A new study by social scientists in Germany has found that tolerance of homosexuality has increased in almost all of Germany’s 16 states, but people remain ambivalent about accepting diversity and are highly sceptical about immigration.
“Even in Bavaria, the least tolerant of the western states in this area, a relatively high number of people agree with the idea that gays and lesbians should be able to lead their lives as they see fit. Acceptance of homosexual lifestyles has increased in the eastern states [the former Communist East Germany] as well, but remains below the national average.”
However, Germans “are less and less likely to approve of foreigners maintaining their traditional way of life in Germany.
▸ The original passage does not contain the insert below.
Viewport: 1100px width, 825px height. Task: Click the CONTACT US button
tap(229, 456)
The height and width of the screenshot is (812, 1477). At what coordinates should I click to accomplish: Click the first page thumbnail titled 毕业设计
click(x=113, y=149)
This decreasing acceptance of cultural diversity seems unfounded, since the study also shows that the German states with the highest percentages of non-Germans also exhibit the greatest levels of social cohesion.”
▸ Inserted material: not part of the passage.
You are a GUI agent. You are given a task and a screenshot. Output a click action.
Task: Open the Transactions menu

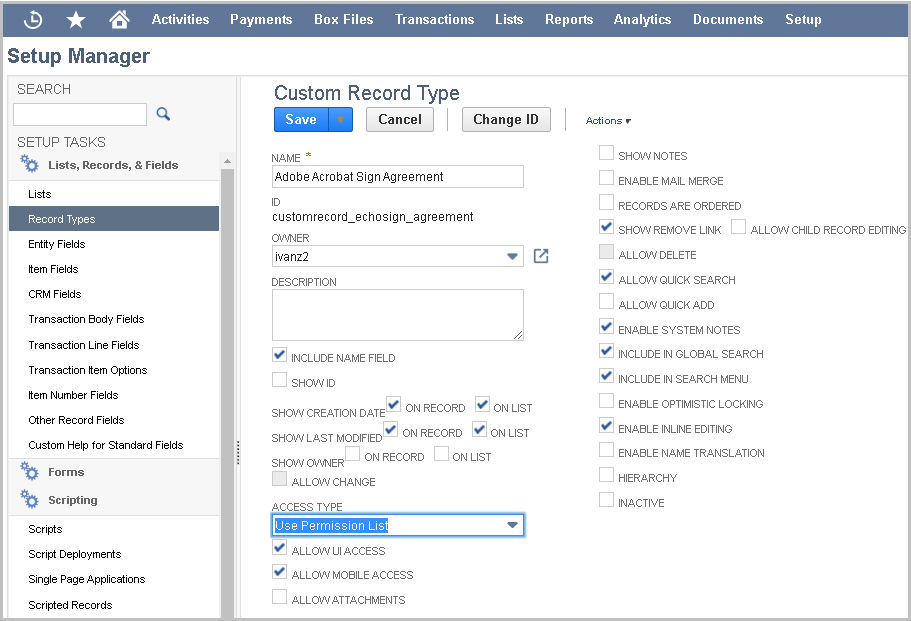pyautogui.click(x=435, y=20)
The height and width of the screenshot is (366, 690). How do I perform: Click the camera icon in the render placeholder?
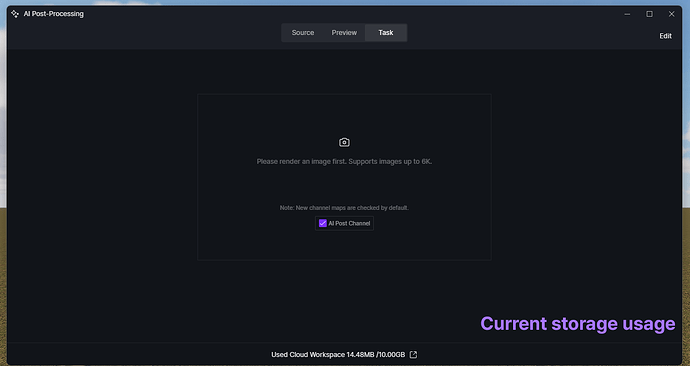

The study finds that nevertheless German society is more cohesive – meaning “in the areas of social relations, connectedness and focus on the common good” – than it was in the early 1990s: “Germans have, overall, developed a greater sense of community over the last two decades,” the study found.
However the situation in the states of the former Communist east is not as positive: “While people there do have a stronger sense of community than was the case directly after reunification, the gap between the country’s eastern and western regions is greater now than it was 25 years ago.”
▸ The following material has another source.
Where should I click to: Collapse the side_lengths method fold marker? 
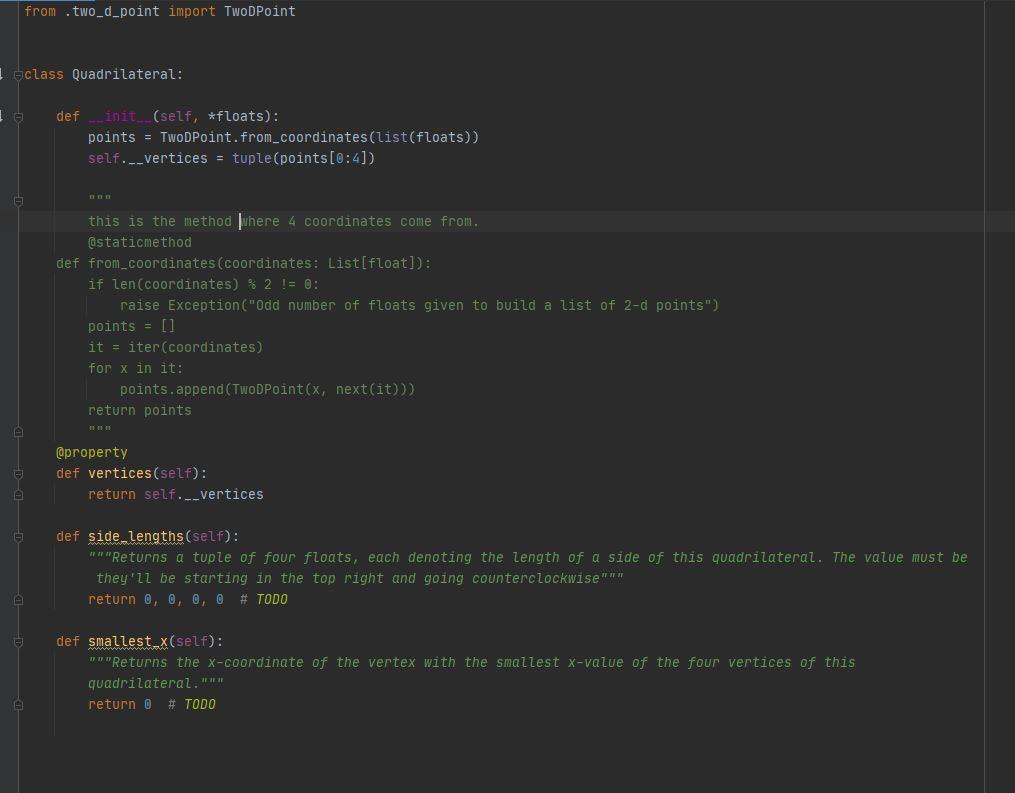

“Twenty-five years after the fall of the Berlin Wall, however, the gap between east and west is larger than ever.”
Compared to their counterparts in the west, “more people in the east tend to feel that Germany’s wealth is unfairly distributed. Consequently, more easterners feel the government should take steps to reduce income disparity. This is also reflected in the relatively high levels of dissatisfaction people in eastern Germany express concerning their own standard of living.”
The study found a number of parallels between Germany’s eastern states and other former socialist countries. “The relatively low levels of trust that people in eastern Germany have towards their neighbours is typical of societies that were previously subjected to a significant degree of state control.”
“Trust in one’s fellow citizens is just as valuable as it is fragile. Trust can quickly be destroyed, and rebuilding it takes both time and patience,” says Liz Mohn, vice-chair of the Bertelsmann Stiftung Executive Board.
The study was published this week by the Bertelsmann Foundation, a think tank founded by the late Reinhard Mohn, once a lieutenant in Rommel’s Afrikakorps. He was captured by American troops in 1943 and ended up a prisoner of war in Kansas, where he learned American business practices. He returned to Germany and in the post-war years became a media tycoon.